__Try it__. Beginning at the line containing "Seu Bolso (297, 1821)" in the material below and ending at the line containing "Marcas (145, 2383)", return each line exactly and add nothing.

__Given data__.

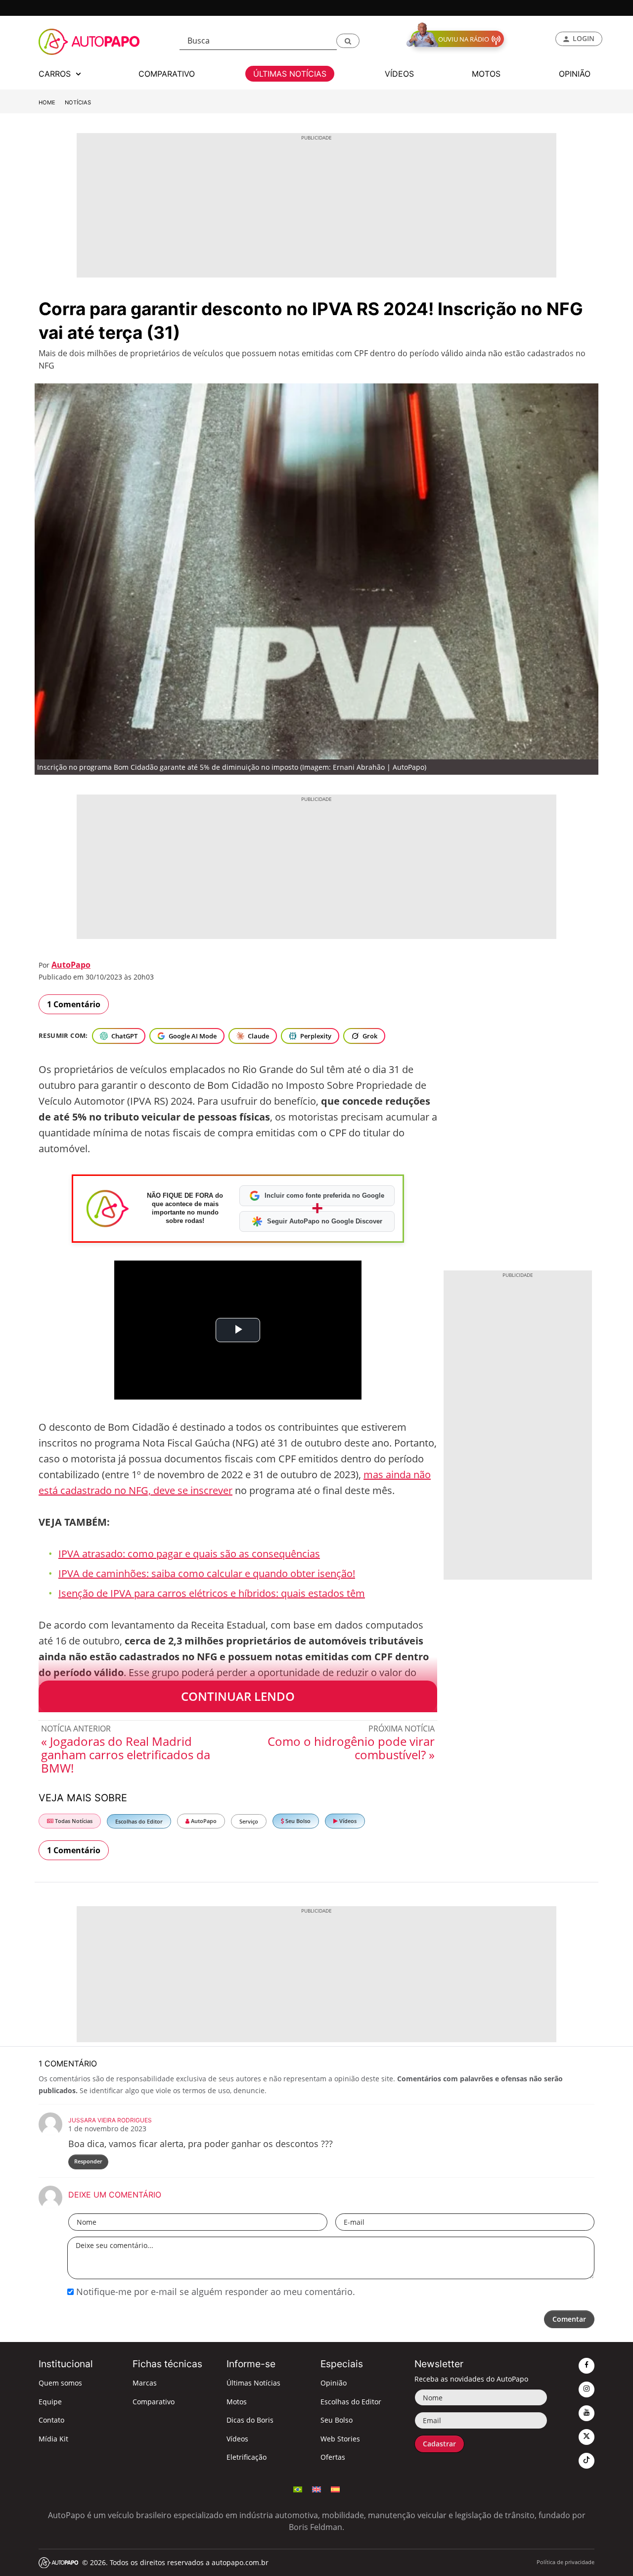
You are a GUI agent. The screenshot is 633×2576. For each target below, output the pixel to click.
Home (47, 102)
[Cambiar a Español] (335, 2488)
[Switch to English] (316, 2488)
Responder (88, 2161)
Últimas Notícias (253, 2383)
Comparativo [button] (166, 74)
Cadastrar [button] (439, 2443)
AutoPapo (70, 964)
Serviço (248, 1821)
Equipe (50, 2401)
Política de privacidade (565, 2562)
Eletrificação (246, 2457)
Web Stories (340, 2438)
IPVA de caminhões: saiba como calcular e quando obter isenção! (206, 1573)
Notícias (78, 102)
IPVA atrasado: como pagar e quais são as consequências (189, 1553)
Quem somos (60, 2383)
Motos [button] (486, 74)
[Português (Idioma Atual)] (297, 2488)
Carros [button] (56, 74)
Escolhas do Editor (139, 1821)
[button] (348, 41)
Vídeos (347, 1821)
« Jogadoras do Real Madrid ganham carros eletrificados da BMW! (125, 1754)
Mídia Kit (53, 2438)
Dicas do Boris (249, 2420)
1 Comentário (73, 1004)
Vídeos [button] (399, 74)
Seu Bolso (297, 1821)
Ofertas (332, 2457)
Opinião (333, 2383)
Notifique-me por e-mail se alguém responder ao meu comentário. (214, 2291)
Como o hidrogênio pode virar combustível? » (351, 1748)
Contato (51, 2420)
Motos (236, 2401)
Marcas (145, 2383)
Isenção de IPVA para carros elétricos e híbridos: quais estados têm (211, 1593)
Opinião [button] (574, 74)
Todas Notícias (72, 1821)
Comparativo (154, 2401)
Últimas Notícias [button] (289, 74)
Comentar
...
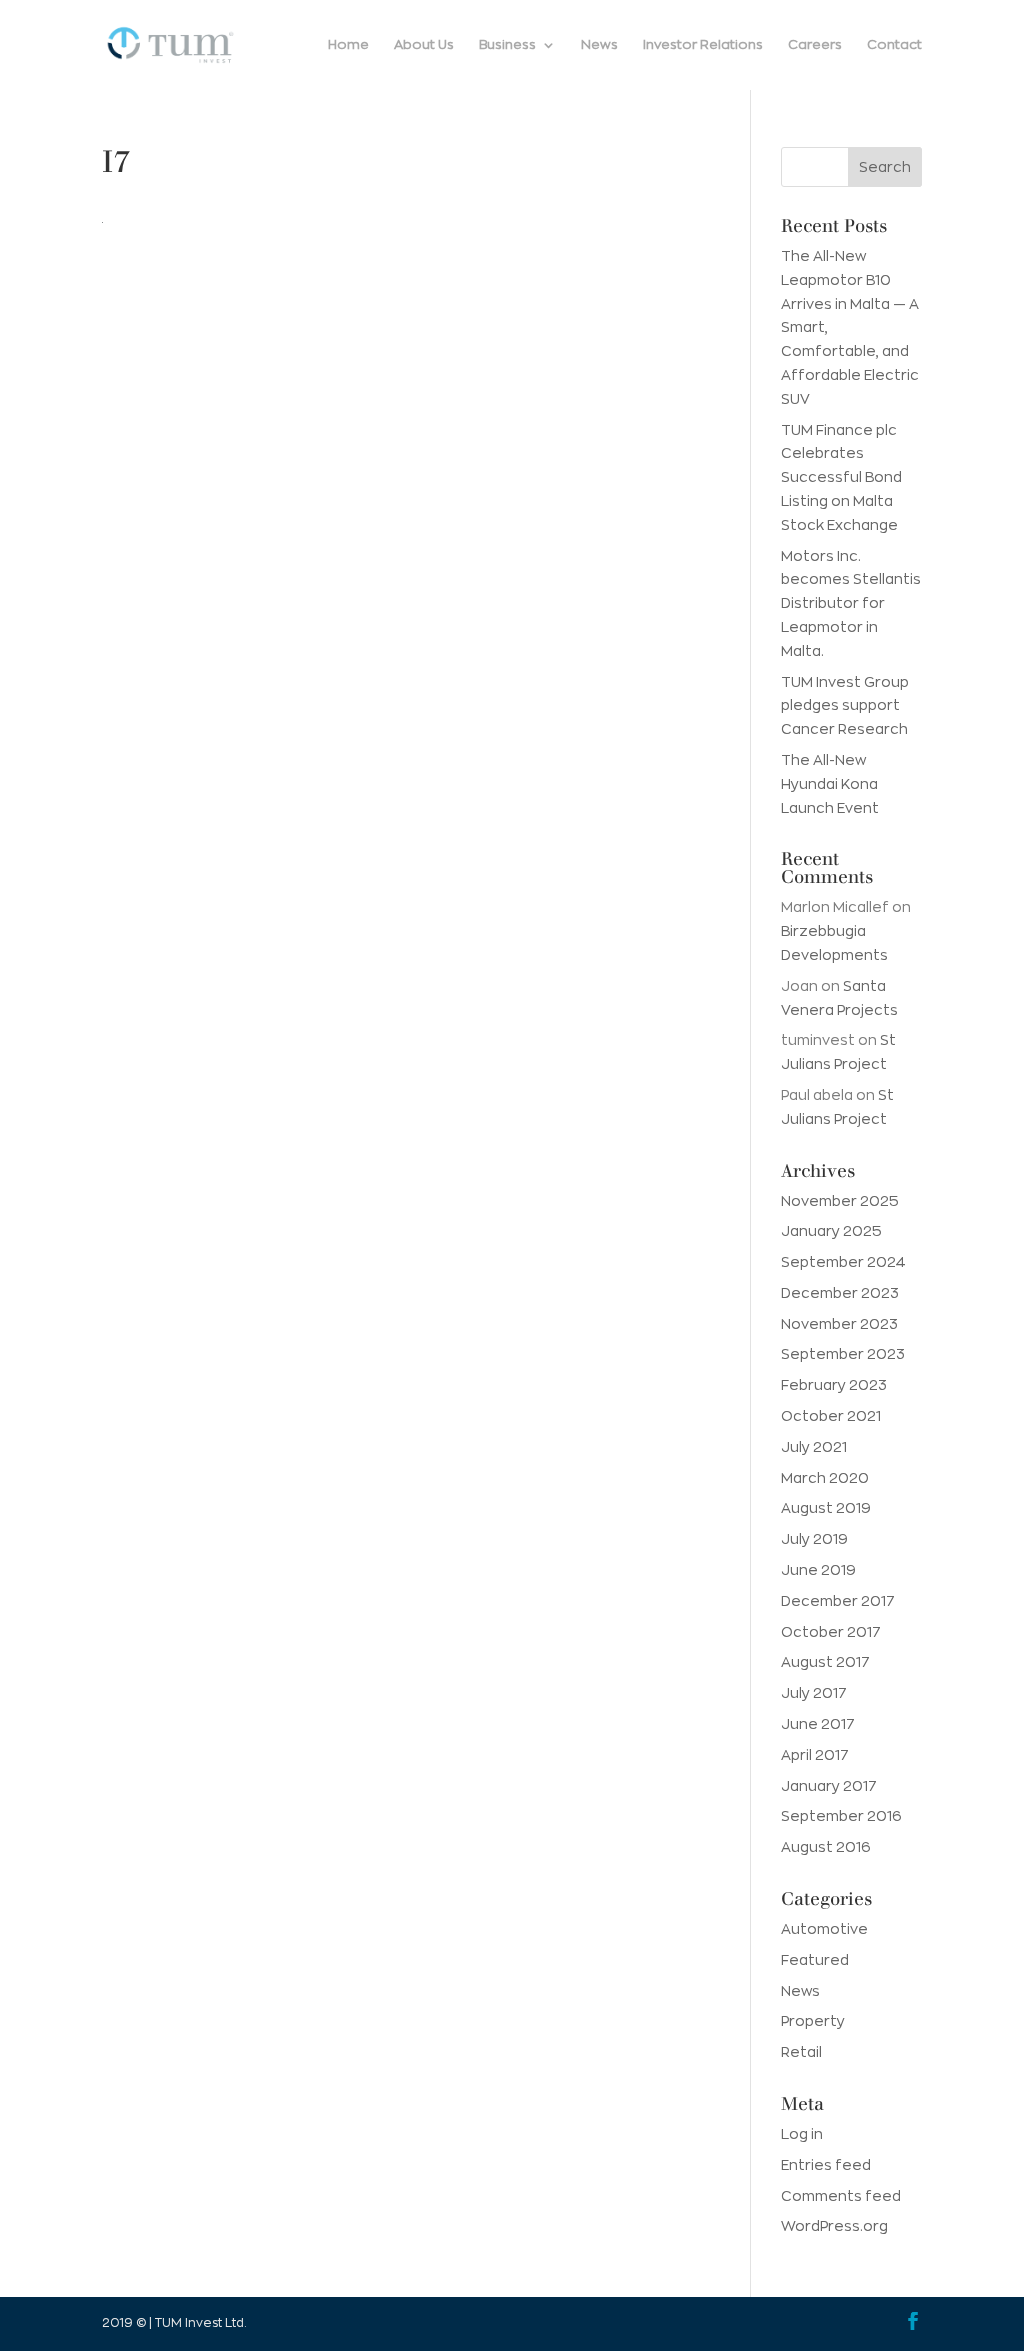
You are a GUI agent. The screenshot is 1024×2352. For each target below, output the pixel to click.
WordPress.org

__Finished exercise__.
Seu Bolso (297, 1821)
Ofertas (332, 2457)
Opinião (333, 2383)
Notifique-me por e-mail se alguém responder ao meu comentário. (214, 2291)
Como o hidrogênio pode virar combustível? » (351, 1748)
Contato (51, 2420)
Motos (236, 2401)
Marcas (145, 2383)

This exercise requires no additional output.